In the 2016 DLSU mock elections, the late Miriam Defensor-Santiago—with 48.21 percent—led the presidential polls, and behind her was President Rodrigo Duterte with 25.60 percent. For the vice presidency, Robredo earned 66.83 percent, while Marcos only had 13.45 percent of the votes. This mock election had 3,696 participants.
Throughout the years, Lasallians remain steadfast in being socially-involved and vocal about their political stances and as USG Vice President for External Affairs and BLSP Lead Convenor Lara Jomalesa notes, “Makikita naman natin na very involved talaga ‘yung Lasallian community when it comes to national elections, and I guess that has always been the culture in DLSU, more so in Metro Manila.”
(We can see that the Lasallian community is very involved when it comes to national elections.)

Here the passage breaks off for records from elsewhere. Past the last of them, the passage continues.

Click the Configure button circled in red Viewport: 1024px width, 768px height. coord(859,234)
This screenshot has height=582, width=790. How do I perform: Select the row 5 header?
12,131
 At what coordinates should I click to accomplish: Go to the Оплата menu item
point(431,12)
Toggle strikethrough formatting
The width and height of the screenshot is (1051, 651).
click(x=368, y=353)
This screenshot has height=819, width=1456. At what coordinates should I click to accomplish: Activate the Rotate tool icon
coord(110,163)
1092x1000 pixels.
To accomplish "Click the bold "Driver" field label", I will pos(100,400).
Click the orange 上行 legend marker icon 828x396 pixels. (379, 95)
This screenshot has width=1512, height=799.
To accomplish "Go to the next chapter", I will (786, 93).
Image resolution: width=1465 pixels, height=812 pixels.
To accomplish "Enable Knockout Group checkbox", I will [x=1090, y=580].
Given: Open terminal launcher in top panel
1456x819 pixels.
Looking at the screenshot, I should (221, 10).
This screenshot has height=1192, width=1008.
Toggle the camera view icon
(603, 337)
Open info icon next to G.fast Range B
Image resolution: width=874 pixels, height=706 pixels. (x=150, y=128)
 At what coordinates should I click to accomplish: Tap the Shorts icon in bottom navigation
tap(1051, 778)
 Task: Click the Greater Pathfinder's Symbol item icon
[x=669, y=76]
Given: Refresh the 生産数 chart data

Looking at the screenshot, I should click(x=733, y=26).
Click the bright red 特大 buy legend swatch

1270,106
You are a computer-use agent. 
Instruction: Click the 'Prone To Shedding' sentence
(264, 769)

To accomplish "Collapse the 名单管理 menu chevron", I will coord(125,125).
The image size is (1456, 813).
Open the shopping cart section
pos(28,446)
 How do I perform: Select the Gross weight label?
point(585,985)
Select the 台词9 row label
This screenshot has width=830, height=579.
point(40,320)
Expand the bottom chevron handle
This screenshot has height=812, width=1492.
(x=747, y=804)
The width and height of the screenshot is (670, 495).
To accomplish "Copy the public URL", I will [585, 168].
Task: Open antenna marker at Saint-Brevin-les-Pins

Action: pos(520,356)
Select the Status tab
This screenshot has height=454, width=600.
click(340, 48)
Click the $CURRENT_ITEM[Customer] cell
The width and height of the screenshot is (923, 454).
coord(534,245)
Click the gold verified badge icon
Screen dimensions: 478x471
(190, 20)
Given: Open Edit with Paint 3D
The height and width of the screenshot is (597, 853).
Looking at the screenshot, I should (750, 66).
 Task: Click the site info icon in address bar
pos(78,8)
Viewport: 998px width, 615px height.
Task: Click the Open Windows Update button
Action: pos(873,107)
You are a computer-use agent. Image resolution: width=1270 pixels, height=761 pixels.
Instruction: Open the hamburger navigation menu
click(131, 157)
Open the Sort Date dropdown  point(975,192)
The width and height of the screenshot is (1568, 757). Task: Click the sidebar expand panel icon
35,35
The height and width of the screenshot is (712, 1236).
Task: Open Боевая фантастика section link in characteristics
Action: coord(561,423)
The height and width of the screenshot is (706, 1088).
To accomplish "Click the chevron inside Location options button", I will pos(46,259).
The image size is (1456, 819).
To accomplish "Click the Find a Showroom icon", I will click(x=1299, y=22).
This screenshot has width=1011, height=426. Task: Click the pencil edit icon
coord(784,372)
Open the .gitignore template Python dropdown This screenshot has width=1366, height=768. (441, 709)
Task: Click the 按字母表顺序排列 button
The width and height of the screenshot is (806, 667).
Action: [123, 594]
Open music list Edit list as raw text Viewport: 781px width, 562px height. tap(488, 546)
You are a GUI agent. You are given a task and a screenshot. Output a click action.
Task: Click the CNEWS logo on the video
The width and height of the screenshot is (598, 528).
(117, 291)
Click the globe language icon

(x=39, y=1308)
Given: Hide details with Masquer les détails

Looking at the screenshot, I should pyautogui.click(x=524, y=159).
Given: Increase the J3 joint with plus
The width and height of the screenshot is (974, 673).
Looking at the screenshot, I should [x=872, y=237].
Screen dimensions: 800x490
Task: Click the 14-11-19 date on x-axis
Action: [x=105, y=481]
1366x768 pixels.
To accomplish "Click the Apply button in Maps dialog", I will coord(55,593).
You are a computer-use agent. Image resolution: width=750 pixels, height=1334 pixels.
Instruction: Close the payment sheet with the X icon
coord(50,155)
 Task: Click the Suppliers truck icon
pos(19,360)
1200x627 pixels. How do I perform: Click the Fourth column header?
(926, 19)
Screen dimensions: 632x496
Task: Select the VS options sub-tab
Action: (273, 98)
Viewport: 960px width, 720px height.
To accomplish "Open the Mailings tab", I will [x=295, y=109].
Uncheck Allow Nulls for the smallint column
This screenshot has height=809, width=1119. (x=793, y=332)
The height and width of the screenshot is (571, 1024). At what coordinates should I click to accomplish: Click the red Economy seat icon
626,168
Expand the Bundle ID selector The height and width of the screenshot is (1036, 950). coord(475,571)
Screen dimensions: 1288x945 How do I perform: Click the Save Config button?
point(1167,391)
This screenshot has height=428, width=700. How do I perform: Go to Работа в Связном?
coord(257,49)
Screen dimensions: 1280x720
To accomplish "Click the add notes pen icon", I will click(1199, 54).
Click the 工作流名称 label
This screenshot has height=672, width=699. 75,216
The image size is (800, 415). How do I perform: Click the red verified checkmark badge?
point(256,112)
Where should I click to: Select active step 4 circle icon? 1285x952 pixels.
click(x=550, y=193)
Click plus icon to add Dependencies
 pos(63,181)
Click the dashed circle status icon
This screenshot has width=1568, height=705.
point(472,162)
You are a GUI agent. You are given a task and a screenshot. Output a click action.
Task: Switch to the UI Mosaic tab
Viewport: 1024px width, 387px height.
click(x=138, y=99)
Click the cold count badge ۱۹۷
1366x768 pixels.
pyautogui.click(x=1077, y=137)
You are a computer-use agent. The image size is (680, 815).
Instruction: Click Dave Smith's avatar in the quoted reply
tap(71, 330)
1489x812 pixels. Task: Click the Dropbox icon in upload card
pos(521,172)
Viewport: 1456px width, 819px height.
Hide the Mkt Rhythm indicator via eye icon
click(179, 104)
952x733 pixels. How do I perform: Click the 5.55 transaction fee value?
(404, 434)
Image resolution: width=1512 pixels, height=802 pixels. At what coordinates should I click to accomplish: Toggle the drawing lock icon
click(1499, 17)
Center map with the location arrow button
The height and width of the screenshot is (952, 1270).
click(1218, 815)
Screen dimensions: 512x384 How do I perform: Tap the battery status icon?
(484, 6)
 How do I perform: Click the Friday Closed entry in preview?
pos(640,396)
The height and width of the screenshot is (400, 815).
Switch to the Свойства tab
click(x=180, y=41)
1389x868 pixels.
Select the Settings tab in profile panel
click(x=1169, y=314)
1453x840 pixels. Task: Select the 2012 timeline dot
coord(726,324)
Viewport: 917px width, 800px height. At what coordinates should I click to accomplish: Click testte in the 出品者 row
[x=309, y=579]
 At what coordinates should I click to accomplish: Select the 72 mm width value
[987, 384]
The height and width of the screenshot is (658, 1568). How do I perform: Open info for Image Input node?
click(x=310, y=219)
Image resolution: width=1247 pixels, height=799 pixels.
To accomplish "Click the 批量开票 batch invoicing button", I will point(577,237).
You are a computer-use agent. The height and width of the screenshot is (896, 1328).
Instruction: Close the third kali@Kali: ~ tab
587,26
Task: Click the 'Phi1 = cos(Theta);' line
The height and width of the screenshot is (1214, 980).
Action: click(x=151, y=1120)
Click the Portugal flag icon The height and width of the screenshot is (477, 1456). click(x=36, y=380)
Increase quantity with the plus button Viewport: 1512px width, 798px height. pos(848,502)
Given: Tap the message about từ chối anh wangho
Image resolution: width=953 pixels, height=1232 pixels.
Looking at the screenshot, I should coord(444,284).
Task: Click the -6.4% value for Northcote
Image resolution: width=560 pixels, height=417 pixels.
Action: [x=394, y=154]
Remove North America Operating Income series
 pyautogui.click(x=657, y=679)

When asked about the difference in voting behaviors between Lasallians that experienced face-to-face classes with those who only experienced college online, Jomalesa mentions the challenges that the community has faced throughout the pandemic motivated the students to be more vocal about their political opinions and preferences. Another factor that might have encouraged student involvement is when the students could judge for themselves the platforms and stances of the candidates through BLSP and USG organized debates, she adds.
With a day left to decide the next six years of the Philippines, Torres emphasizes, “The Philippines deserves leaders with moral integrity [who] will prioritize the welfare of our people.”